Alors que le gouvernement voudrait déposer un projet de loi avant l'été, les syndicats contestent l'idée même qu'on puisse légiférer sur le concept d'offre raisonnable d'emploi et critiquent les propositions qui leur ont été communiquées ce week-end par le pouvoir.
"Il y a 3,5 millions de demandeurs d'emplois potentiellement indemnisables et il faut donner au service public le moyen de leur accompagnement, les fraudes c'est marginal or c'est là-dessus que le gouvernement voudrait qu'on concentre toute notre énergie", a déploré Gaby Bonnand, de la CFDT, avant l'ouverture de la table ronde.
Gabrielle Simon (CFTC) a dénoncé une contradiction avec la fusion Assedic-ANPE qui vise à accompagner les personnes en recherche d'emploi. "Nous demandons que l'offre valable d'emploi soit négociée par les partenaires sociaux dans le cadre des négociations sur l'assurance chômage et définie par contractualisation avec la personne référente du service public pour l'emploi", a-t-elle dit à Reuters.
"CE N'EST PAS ACCEPTABLE"
Maurad Rabhi, de la CGT, a rappelé le précédent des réformes du marché du travail en Allemagne où les chômeurs se voyaient contraints d'accepter des emplois précaires.
"Le gouvernement veut accroître les travailleurs pauvres pour diminuer le chômage et ce n'est pas acceptable", a-t-il dit.
Selon le projet gouvernemental, après trois mois de chômage, un demandeur d'emploi ne pourrait pas refuser deux fois un emploi "compatible avec ses fonctions", "rémunéré à 95% du salaire antérieur", "dans la zone définie".

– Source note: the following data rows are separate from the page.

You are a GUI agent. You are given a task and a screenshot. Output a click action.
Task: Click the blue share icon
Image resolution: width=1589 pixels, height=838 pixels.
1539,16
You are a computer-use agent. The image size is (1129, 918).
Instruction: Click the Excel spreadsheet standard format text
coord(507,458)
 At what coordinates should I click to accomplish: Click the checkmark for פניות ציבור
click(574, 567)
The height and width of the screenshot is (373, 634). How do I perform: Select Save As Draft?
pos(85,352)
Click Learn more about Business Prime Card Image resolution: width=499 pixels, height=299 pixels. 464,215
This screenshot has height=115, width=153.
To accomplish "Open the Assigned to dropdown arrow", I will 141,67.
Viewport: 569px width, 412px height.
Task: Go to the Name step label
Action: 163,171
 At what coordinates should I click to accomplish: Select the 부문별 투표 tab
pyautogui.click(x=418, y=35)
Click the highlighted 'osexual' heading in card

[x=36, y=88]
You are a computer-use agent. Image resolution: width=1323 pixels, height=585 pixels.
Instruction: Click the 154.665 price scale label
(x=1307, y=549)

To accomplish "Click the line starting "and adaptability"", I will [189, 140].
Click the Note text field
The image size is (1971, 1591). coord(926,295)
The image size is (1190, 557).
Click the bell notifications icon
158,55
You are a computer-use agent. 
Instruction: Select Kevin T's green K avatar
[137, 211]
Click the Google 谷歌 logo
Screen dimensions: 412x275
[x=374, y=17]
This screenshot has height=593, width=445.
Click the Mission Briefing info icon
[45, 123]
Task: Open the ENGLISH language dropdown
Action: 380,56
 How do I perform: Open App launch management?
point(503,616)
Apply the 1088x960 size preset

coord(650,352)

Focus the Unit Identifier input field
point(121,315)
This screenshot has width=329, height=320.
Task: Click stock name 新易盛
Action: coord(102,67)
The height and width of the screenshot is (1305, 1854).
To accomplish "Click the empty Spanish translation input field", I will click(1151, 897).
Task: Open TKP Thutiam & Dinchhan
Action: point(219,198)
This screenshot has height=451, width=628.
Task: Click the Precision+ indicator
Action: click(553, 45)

Au bout de six mois, le demandeur d'emploi ne pourrait refuser plus de deux offres d'emplois compatibles avec ses qualifications et rémunérées à 80% du salaire antérieur. L'emploi devrait également être situé "à une distance telle qu'il n'entraîne pas un trajet d'une distance de plus de 30 km ou un temps de transport en commun supérieur à une heure".
Au-delà de 12 mois, sera considéré comme "raisonnable" tout emploi répondant aux mêmes conditions de qualification et d'éloignement géographique et rémunéré à un salaire supérieur à l'allocation-chômage (soit, dans le cas le plus courant, 57,4% du salaire antérieur).
Le projet ne fait en outre pas de distinction entre le contrat à durée indéterminée et les autres formes de contrat : un CDD ou une mission d'intérim seraient jugés tout aussi valables qu'un contrat durable.
Les demandeurs d'emploi qui refuseraient ces mesures pourraient se voir radiés pendant deux mois des fichiers du nouveau service public de l'emploi issu de la fusion ANPE-Assedic avec, le cas échéant, la suspension de l'allocation perçue.
LE SÉNIORS INCITÉS À LA RECHERCHE D'EMPLOI
Parallèlement au durcissement du contrôle du chômage se profile la fin de la dispense de recherche d'emploi pour les plus de 57 ans.
En visite mardi matin dans une entreprise du Gard qui emploie 25% de seniors, le président Nicolas Sarkozy a qualifié le sous-emploi des seniors de "scandale social" et annoncé que l'âge limite de dispense serait relevé de six mois par an, passant dès 2009 de 57,5 à 58 ans.
Le taux d'activité des 55-65 ans est de 38% en France, bien en-deçà de la moyenne européenne qui est de 43,5%.
Un autre point sensible des discussions entre le gouvernement et les partenaires sociaux est le transfert d'une partie de la cotisation chômage sur les retraites pour réduire le déficit du régime vieillesse. Grâce à la baisse du chômage, les excédents de l'Unedic pourraient atteindre près de sept milliards d'euros en 2010.
Les syndicats sont hostiles à ce transfert et demandent en priorité une meilleure indemnisation des demandeurs d'emplois, dont un sur deux ne perçoit pas d'allocation.
Dans un document préparatoire à la conférence de mardi, Bercy indique que le nombre de demandeurs d'emploi exclus de l'assurance chômage est passé en quatre ans de 46,1% à 50,4%. Rien qu'en 2007 les Assedic ont prononcé quelque 2,3 millions de rejets de demande d'allocation, dont 80% au titre d'une cotisation insuffisante.